* Texte extrait:
* * * * *
La consommation en Europe renforce la déforestation dans le monde
Les forêts sont essentielles à la vie sur Terre : puits de carbone précieux qui abritent 80% de la biodiversité terrestre, les forêts fournissent de nombreux services aux populations humaines. Malgré l’importance de ces écosystèmes, la déforestation mondiale se poursuit à un rythme effréné d’environ 10 millions d’hectares par an entre 2015 et 2020.
L’agriculture est à elle seule responsable de 88% de la déforestation mondiale, et l’élevage est le premier moteur de la destruction des forêts en raison de la surface nécessaire au pâturage du bétail et à la production de l’alimentation animale.
De nombreuses études ont été conduites pour déterminer l’impact de la consommation européenne sur la déforestation. Ainsi, il a été démontré au cours de la décennie 2010 que l’Union européenne, qui compte environ 5,5 % de la population globale, est responsable de 10% de la déforestation mondiale, et de 16% de la déforestation liée au commerce international. Le soja pour l’alimentation animale, l’huile de palme, la viande de bœuf et les produits dérivés du bois sont les importations européennes qui contribuent le plus à la déforestation à l’étranger.
* * * * *
* Matériel d'exercice:
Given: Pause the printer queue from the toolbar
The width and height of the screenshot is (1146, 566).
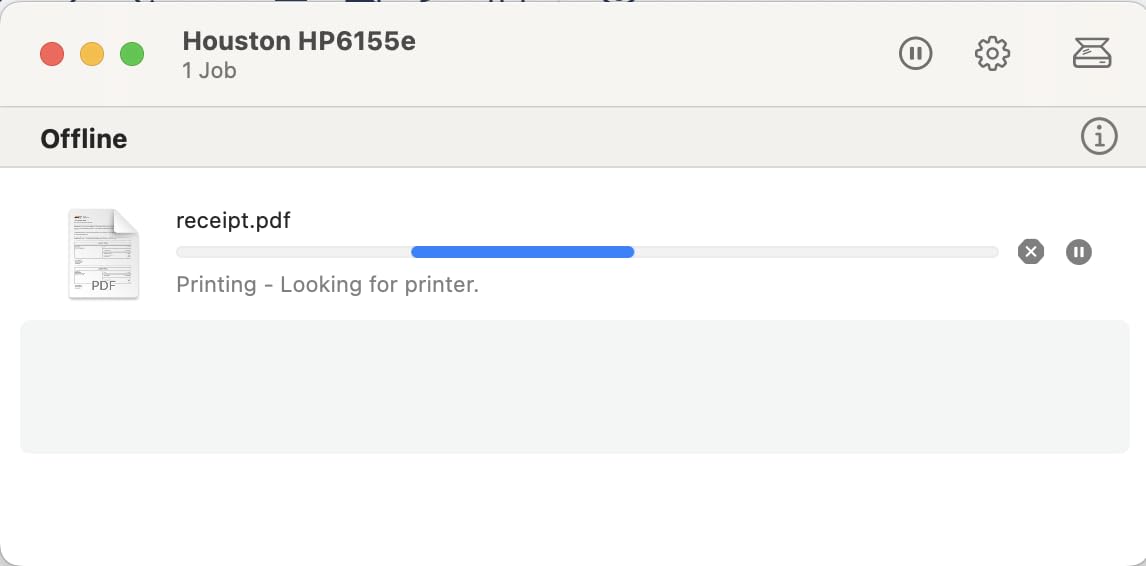Looking at the screenshot, I should [x=915, y=53].
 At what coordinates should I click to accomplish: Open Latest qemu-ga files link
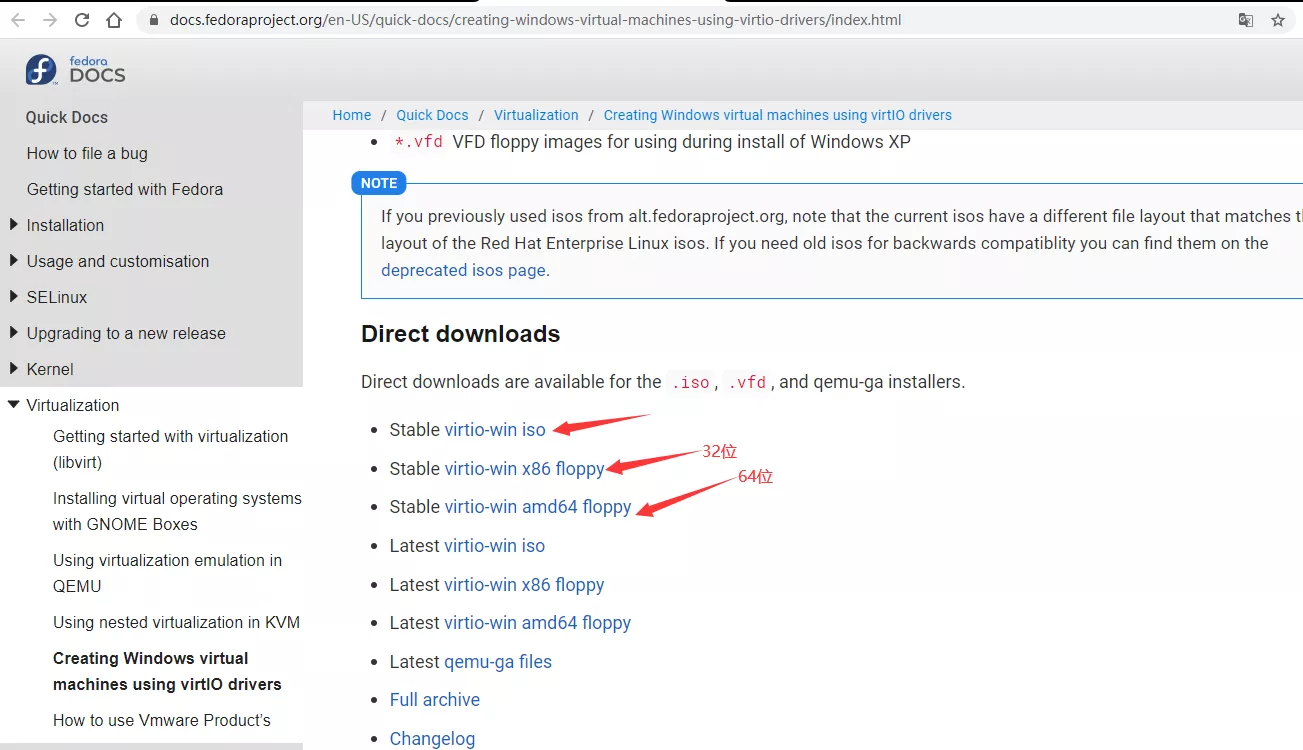pyautogui.click(x=498, y=662)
* * * * *
* Défis proposés:
#1 Disposez en tableau Markdown, sous les colonnes « N° » et « Ligne », les lignes des enregistrements qui vont de celle contenant « At what coordinates » jusqu'à la fin des enregistrements, en omettant les lignes vides. Laissez les images hors de votre réponse.
#2 Reprenez le texte sur la consommation européenne et la déforestation à la suite de sa dernière phrase.

* Réponses par consigne:
#1
| N° | Ligne |
|---|---|
| 1 |  At what coordinates should I click to accomplish: Open Latest qemu-ga files link |
| 2 | pyautogui.click(x=498, y=662) |

#2
Le poids de la consommation européenne dans la déforestation est donc conséquent. C’est pour cela que la société civile s’est mobilisée, notamment Greenpeace, et que près d’1,2 million de citoyen·nes ont poussé les institutions européennes à agir contre ce phénomène aux conséquences désastreuses.
Un règlement européen ambitieux pour lutter contre la déforestation
Après un processus législatif entamé en décembre 2021, l’Union européenne a adopté un règlement qui vise à mettre fin à la commercialisation en Europe de produits issus de la déforestation. Ce texte, à l’ambition inédite, peut marquer un tournant dans la lutte contre la déforestation mondiale : c’est la première fois qu’une législation interdit la commercialisation de produits résultant de la destruction des forêts. Ce règlement concerne les produits issus de l’élevage bovin, le cacao, le café, l’huile de palme, le caoutchouc, le soja et le bois.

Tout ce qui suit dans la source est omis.